### PROBLEM DETAILS
If a line in the data holds "panel", copy that line out in full.

### STORED DATA
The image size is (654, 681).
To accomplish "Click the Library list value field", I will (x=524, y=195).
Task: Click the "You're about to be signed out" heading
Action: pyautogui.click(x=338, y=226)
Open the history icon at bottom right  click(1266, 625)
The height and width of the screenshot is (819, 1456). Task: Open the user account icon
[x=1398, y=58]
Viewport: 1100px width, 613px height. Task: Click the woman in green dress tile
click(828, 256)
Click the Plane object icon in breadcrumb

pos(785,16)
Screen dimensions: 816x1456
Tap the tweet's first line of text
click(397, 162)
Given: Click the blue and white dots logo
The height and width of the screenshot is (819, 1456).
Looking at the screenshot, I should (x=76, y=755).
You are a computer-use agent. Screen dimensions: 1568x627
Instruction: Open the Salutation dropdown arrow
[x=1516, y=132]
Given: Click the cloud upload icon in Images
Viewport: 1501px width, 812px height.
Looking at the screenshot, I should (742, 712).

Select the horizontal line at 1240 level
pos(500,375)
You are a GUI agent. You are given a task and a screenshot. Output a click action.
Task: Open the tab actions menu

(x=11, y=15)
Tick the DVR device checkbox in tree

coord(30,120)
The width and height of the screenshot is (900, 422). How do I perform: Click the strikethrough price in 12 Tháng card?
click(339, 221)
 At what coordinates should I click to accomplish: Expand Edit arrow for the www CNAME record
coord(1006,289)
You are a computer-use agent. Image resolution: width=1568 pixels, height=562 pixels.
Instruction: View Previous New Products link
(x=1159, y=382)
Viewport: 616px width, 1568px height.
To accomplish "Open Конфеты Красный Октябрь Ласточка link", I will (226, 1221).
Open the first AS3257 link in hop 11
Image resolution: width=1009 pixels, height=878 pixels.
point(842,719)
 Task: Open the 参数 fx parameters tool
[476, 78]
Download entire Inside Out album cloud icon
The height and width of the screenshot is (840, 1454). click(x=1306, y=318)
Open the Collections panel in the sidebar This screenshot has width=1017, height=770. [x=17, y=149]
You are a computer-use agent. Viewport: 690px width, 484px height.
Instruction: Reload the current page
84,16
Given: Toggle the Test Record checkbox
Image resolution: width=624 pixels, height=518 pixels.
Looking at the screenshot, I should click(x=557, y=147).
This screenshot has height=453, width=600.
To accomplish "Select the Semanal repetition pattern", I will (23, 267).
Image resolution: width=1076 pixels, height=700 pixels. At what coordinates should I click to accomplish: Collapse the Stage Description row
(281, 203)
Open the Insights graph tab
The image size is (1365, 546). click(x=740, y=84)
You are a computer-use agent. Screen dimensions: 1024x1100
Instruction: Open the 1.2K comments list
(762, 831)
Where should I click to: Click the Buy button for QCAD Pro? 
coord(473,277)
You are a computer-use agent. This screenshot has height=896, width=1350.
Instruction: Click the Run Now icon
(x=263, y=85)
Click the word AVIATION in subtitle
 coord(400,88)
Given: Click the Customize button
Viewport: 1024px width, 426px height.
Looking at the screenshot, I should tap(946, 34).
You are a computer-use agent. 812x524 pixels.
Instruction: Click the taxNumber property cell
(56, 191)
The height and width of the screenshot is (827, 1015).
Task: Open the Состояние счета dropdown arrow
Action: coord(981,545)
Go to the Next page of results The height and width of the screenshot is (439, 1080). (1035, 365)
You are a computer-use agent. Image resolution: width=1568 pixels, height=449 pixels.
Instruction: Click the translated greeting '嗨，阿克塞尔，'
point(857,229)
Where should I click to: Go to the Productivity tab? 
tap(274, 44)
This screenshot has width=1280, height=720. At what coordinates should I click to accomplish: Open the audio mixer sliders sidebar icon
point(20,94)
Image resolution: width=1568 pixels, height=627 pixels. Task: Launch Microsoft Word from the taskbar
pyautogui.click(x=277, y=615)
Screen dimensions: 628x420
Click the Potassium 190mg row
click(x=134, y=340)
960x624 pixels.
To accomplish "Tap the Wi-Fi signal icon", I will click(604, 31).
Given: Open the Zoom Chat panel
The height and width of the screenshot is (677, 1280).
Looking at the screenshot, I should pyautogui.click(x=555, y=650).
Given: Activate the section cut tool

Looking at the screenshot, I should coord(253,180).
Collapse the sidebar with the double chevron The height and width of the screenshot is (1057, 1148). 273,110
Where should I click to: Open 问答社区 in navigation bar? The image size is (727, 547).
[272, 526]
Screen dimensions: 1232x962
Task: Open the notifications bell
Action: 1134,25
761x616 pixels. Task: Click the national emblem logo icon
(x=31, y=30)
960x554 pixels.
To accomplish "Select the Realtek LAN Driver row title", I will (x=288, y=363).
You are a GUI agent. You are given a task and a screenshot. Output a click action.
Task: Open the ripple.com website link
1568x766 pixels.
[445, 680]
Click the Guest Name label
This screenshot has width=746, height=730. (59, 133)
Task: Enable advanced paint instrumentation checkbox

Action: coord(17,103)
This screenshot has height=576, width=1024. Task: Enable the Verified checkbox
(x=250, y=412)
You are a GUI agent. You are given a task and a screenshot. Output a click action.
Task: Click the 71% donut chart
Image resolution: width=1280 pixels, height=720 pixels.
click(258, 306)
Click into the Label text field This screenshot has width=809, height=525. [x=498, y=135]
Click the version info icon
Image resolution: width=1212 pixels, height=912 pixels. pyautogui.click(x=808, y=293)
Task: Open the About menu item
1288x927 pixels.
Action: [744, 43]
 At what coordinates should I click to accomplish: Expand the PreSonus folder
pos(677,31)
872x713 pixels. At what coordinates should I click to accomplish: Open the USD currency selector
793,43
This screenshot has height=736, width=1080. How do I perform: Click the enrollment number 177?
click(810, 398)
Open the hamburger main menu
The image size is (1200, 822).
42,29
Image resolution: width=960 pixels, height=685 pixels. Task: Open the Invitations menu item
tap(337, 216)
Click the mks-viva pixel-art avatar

### EXERCISE RESULT
Open the Collections panel in the sidebar This screenshot has width=1017, height=770. [x=17, y=149]
Given: Open the Zoom Chat panel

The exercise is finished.